New York City drivers will soon be able to pay the parking meter using their cell phones, a technological advance common in European cities and spreading quickly across the United States. A year-long, 300-space pilot will roll out this spring with the possibility of a more widespread implementation after that. It remains to be seen, however, whether the city will treat pay-by-phone as a standalone convenience for drivers or as one piece of a comprehensive rethinking of parking policy, pricing, payment and enforcement.

Stickers instruct drivers how to pay by phone at a parking meter in Washington, D.C. Image: dc.gov

The pilot will cover 300 spaces in an outer-borough neighborhood with a busy commercial strip, reported the Post today. According to the official RFP for the project, that breaks down to 264 single-space meters and 57 spaces inside a municipal lot.

Under the pay-by-phone system, motorists would have to register their vehicles and credit cards online once before parking. They’d circle for an empty spot as normal and once they’ve parked, either call a posted telephone number, use a smartphone app or possibly send a text message to start the clock running. The technology would allow drivers to receive alerts when their time was about to expire and add more time to the meter, up to the legal limit, from wherever they are.

No matter what, this is a worthwhile technological upgrade to the city’s on-street parking system. Having to lug around quarters, or even head back outside to feed the meter, is a hassle that isn’t necessary in this day and age.

In an interview with Streetsblog last year, City Council Transportation Committee chair Jimmy Vacca told us he’d be very excited by a pay-by-phone system.
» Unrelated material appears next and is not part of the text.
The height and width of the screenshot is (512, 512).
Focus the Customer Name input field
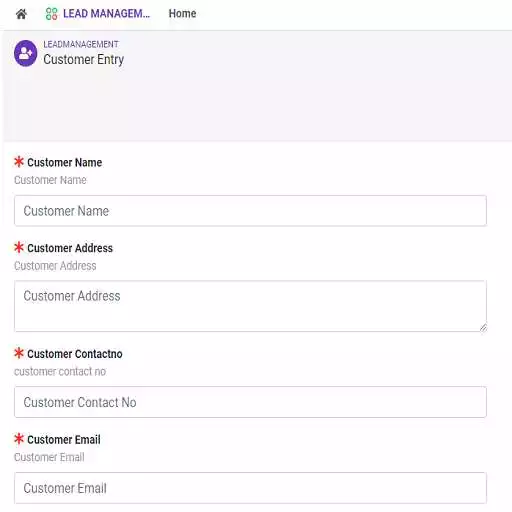[x=250, y=211]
Pay-by-phone becomes really powerful, though, when paired with a broader suite of parking changes. That was DOT’s vision in a request for expressions of interest it put out last September. There, pay-by-phone would have been integrated with sensors embedded in the road to enable dynamic pricing of parking based on demand and automatic enforcement of parking laws. The system would even have enabled the city to crack down on placard abuse by taking some discretion away from human ticketing agents.

That integrated approach also how pay-by-phone is used abroad. In a January report on innovative parking policy in European cities put out by the Institute for Transportation and Development Policy, every single city used pay-by-phone as part of their toolkit.

The trick is that, politically, pay-by-phone can pave the way for other, less-popular innovations. “Pay-by-phone is also a good way to get political buy-in for introducing performance pricing,” wrote ITDP in its report, “because it makes parking so much easier for drivers, who don’t need to look for coins or rush back to a meter when running late.” People are willing to pay more if they get more, especially if the link is made clear. Pay-by-phone was an important part of San Francisco’s pioneering SFPark system. American cities like Miami and Washington, D.C. are also embracing pay-by-phone. We’re awaiting a response from DOT about whether pay-by-phone will eventually be part of a larger high-tech parking system for the city.

A small pilot like this one isn’t the place to implement those wider-ranging changes — right now, the goal is to make sure the technology works for the New York City context — but it sets the stage for them. Keep an eye out.